The Anatomy of Command Line Arguments
Generally speaking, there are three kinds of command line arguments. Consider the following compiling command to compile a simple C file hello.c into an executable program called hello, with debugging features turned on (-g):
$ gcc -o hello -g hello.c
In this command, we see 3 kinds of arguments:
- Flag Only: This would be like the
-gflag when we compile a program with gcc. No value is specified. - Flag + Value: This would be like the
-o fileflag when we specify the executable name when compiling with gcc. - Positional arguments: This would be the final
hello.c. It does not follow any flag like-gor-o.

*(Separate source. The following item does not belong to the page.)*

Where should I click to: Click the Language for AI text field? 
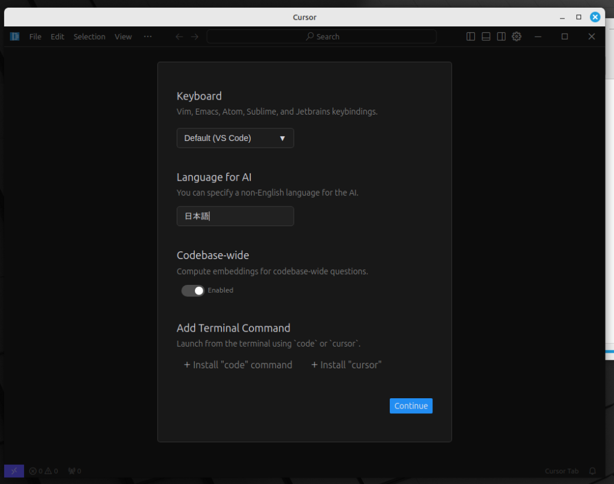[235, 217]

Let’s revisit the command line arguments that our select program supports:
Usage: ./select -c NCOLS -n NRECS COL1 COL2 COL3 ...
Here, we have:
-c NCOLSis a flag + value combination option,-n NRECSis also a flag + value combination option, andCOL1 COL2 COL3 ...are all positional arguments.
The main function: argc and argv
You should be familiar with the Java way of handling command line arguments. As you no doubt recall, the Java main method looks like this:
public static void main(String[] args) {
// ...
}
The String[] args is an array of Strings, each representing one command line option passed in from the terminal. The number of arguments can be deduced by checking the length of the args array (args.length).
In C, however, arrays do not store their lengths. So there is no such thing as args.length in C. This is why we have two separate parameters in the main function:
int argc: the number of command line arguments (lit., “argument count”).char *argv[]: an array of command line arguments stored as strings (lit., “argument values). Recall that in C, strings are of typechar *, soargvis an array ofchar *values.
Parsing Command Line Arguments Using getopt()
If you look at our starter code for PA 2, you will notice the use of the getopt() function in the beginning of main() to proces command line arguments.
Now, let’s learn about using getopt() so you can write your own command line arguments handling code for this PA.
Suppose we wish to write a program named prog that can be run like this:
./prog -a -b NUM ARG1 ARG2 ARG3 ...
Where -a is a flag-only option, -b NUM is a flag + value option, specifically, it accepts a number as an argument (so we will need to parse the string into a number), and everything after these (ARG1 ARG2 ARG3 ...) are positional arguments.
We can write the following code to process these arguments:
int a_flag = 0; // 1 if -a flag is set, 0 if not set
int b_value = 0; // stores the value of -b flag
int c;
while ((c = getopt(argc, argv, "ab:")) != -1) {
switch (c) {
case 'a': // -a flag detected
a_flag = 1;
break;
case 'b': // -b flag detected
b_value = atoi(optarg); // convert argument value to int
break;
}
}
// After getopt processes all the flags, the positional arguments
// begin at index `optind`:
for (int i = optind; i < argc; i++) {
printf("argv[%d] = %s\n", i, argv[i]);
}
The getopt function call
We call getopt in a while loop and give it both argc and argv. To specify the flags to scan for, we also pass in a string "ab:".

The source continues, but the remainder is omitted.